(Task prompt) For each statement, say yes or no to whether it agrees with the interview excerpt on improvised music making, and quote the words of the excerpt that decide it. 1. M says Spill usually talks and makes agreements before a performance. 2. T says there is very little to no discussion beforehand in most music making situations. 3. M sometimes prefers to jump into a concert without wasting time.

M: In Spill we hardly ever talk or make agreements before a performance. It's different when it comes to recordings and working in the studio. And sometimes we talk after performances.
T: In most of the music making situations I find myself in, (which for a long time now are mostly improvised music making situations), there is very little to no discussion before hand. I find I don’t talk to myself much before solo performances either.
There are many descriptions of the ideal state of mind for being creative. What is it like for you? In which way is it different between your solo work and collaborations?
M: Before a concert, I try to be open minded, trusting, mindful, take my time to listen, to the room, my posture and body, touch the instrument, a bit like holding hands. Sometimes I prefer the opposite – jump into it without wasting time, surprising myself of what comes out.
T: I like to feel I am sensitive to my state of mind and the environment I find myself in, and feel my relationship with music making is as constant as breathing or having my heart pumping. I feel that If there has to be special circumstance present in which to create it feels like the creation is some kind of artifice and a lie.

(Material provided)
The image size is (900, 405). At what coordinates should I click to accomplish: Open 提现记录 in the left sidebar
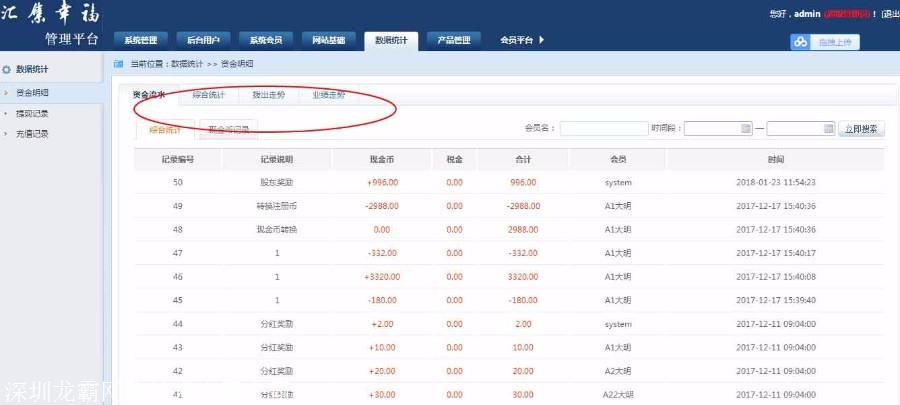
---
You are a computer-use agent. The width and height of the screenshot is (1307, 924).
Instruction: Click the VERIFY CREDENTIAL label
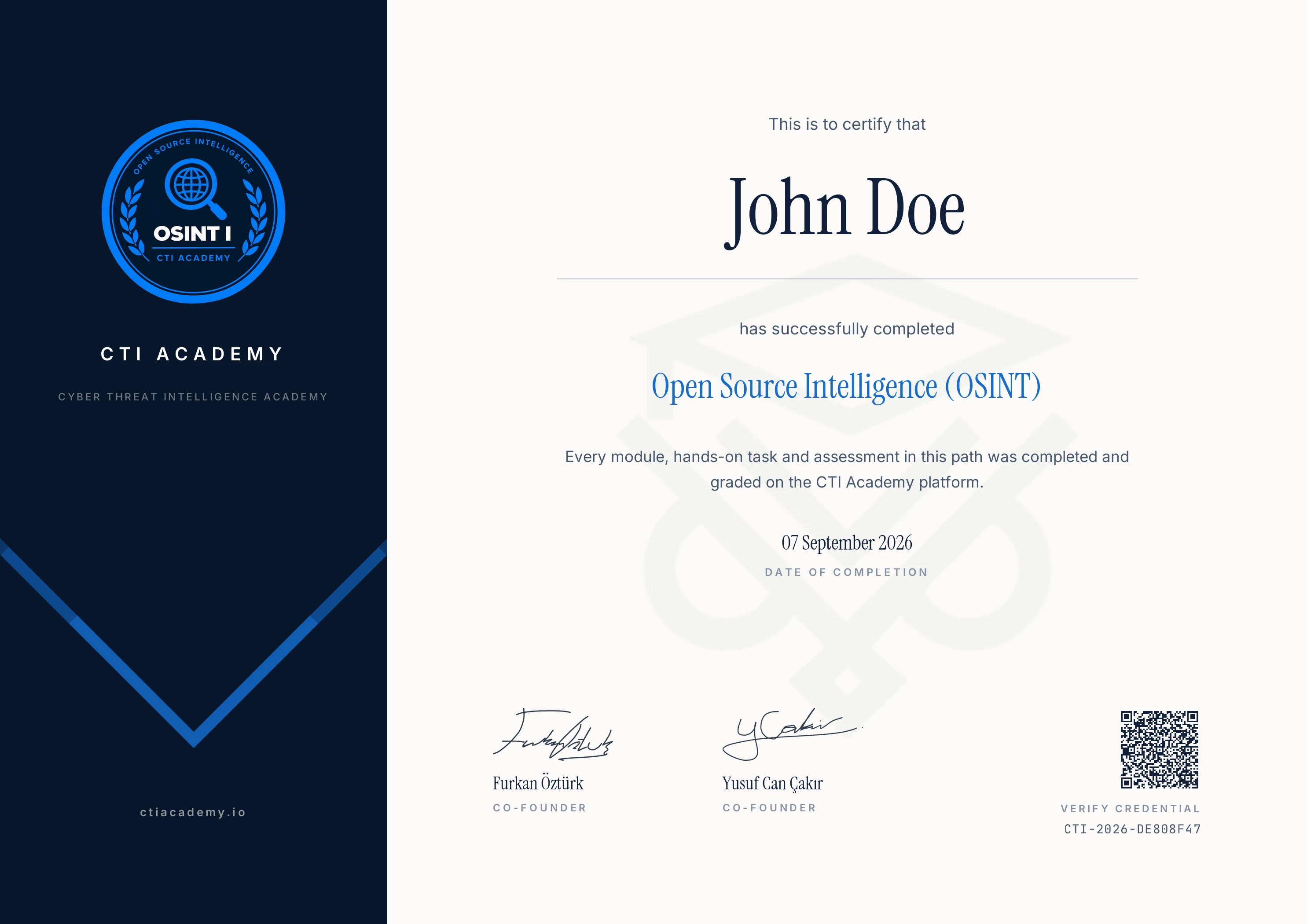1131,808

(Output of the exercise)
1. No: "In Spill we hardly ever talk or make agreements before a performance."
2. Yes: "there is very little to no discussion before hand."
3. Yes: "Sometimes I prefer the opposite – jump into it without wasting time, surprising myself of what comes out."